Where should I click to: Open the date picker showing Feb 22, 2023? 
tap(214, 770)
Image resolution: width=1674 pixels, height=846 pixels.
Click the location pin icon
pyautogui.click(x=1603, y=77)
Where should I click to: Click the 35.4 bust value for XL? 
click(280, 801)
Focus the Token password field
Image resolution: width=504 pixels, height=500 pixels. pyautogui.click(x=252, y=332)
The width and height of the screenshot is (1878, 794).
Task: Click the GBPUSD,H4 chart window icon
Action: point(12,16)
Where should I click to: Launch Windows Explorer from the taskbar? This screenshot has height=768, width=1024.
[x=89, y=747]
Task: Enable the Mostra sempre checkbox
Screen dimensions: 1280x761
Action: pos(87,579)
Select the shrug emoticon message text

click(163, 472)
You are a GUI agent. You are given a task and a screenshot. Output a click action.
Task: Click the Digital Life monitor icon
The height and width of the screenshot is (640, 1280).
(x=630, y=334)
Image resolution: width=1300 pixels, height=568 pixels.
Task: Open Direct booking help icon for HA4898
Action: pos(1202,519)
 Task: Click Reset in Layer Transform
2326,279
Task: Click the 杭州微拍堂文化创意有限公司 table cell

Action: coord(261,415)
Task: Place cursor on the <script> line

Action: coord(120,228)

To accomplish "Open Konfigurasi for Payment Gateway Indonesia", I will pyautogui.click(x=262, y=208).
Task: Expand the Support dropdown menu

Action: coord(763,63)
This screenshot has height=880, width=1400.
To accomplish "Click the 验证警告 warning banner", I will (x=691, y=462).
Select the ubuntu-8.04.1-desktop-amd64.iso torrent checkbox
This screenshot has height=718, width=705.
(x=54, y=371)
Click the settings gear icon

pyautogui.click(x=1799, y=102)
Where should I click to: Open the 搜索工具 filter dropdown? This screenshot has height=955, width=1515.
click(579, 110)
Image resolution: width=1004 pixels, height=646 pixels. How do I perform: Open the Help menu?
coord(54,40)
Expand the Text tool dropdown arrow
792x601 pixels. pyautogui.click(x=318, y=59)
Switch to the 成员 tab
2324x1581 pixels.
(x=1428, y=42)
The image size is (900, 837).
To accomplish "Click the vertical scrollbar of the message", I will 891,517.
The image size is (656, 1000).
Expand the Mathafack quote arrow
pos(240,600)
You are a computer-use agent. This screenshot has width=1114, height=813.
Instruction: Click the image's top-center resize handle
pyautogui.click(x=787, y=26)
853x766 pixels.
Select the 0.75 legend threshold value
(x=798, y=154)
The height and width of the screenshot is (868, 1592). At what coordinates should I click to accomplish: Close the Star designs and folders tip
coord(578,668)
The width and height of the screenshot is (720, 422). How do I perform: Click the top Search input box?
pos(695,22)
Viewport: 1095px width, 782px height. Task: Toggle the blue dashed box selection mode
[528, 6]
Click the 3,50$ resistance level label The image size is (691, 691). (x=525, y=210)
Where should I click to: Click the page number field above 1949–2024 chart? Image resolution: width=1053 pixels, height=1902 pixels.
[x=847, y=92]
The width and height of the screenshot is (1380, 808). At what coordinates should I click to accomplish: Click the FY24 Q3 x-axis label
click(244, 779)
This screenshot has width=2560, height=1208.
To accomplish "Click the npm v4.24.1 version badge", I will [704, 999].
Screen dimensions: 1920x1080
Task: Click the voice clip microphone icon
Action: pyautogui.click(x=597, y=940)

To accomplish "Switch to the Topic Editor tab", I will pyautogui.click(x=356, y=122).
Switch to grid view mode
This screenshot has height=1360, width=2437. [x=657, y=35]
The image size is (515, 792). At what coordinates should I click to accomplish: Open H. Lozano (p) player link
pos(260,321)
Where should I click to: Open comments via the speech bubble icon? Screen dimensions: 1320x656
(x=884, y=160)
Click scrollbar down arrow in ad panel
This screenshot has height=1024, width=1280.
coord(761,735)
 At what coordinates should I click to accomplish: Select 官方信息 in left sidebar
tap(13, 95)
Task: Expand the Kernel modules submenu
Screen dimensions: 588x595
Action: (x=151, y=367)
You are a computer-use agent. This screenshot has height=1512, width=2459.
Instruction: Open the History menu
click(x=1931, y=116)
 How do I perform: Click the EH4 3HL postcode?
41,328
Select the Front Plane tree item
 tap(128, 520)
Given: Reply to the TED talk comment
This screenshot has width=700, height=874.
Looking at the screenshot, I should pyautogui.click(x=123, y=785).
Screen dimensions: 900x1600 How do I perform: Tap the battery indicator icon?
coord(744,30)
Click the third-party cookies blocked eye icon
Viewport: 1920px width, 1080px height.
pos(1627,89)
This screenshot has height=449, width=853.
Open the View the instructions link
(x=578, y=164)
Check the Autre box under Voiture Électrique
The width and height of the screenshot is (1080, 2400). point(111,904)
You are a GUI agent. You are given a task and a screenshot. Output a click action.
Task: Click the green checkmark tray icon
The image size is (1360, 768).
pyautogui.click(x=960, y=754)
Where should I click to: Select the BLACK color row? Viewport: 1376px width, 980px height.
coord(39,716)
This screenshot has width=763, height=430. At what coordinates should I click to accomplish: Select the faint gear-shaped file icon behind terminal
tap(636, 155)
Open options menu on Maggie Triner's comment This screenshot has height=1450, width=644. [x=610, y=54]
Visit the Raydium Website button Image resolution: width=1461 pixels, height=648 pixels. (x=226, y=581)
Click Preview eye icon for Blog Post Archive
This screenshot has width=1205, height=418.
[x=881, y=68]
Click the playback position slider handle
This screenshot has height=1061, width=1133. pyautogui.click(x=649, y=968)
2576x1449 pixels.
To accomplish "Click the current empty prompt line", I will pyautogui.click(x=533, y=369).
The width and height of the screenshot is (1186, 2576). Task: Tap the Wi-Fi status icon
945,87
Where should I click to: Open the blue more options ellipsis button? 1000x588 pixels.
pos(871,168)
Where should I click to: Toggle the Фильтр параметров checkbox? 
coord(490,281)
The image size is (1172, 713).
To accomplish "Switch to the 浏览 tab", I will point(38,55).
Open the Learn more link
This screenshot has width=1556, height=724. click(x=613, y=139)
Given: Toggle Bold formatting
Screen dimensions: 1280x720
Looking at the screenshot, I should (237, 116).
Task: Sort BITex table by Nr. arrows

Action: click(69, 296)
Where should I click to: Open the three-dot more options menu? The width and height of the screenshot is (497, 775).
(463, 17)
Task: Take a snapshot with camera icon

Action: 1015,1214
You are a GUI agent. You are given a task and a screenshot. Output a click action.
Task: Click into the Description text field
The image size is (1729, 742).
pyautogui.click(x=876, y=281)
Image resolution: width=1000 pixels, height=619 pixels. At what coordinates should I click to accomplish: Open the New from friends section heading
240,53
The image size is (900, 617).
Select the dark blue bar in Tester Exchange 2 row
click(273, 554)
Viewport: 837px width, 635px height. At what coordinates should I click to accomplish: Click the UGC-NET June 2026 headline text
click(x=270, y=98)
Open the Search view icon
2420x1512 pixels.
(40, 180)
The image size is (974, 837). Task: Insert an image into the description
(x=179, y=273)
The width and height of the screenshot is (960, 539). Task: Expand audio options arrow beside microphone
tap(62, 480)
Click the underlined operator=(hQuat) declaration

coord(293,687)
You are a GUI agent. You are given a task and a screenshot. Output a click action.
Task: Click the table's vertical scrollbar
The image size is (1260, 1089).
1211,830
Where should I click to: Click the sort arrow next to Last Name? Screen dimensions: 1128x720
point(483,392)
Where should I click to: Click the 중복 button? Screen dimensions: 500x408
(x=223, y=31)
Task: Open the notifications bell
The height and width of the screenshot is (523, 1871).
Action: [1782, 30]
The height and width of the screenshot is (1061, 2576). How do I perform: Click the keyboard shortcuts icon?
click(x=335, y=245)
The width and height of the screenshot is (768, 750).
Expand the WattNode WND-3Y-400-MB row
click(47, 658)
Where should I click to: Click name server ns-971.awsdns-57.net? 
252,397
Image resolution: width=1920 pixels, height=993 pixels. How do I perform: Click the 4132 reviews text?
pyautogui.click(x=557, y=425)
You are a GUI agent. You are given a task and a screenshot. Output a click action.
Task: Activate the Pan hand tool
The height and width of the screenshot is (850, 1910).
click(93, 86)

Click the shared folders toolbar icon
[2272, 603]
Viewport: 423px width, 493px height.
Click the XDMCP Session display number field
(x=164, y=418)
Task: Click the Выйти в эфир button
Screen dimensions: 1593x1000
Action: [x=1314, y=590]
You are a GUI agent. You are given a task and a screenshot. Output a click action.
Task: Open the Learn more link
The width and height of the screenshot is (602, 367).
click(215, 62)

## Work required:
Arrange the material from its beginning through the line containing "click(280, 801)", inclusive, as a two-column CSV with the headers request and answer, each row pairing a request with its answer, and each value in one quoted field with line breaks replaced by spaces.

## Answer to the task:
request,answer
"Where should I click to: Open the date picker showing Feb 22, 2023?","tap(214, 770)"
"Image resolution: width=1674 pixels, height=846 pixels. Click the location pin icon","pyautogui.click(x=1603, y=77)"
"Where should I click to: Click the 35.4 bust value for XL?","click(280, 801)"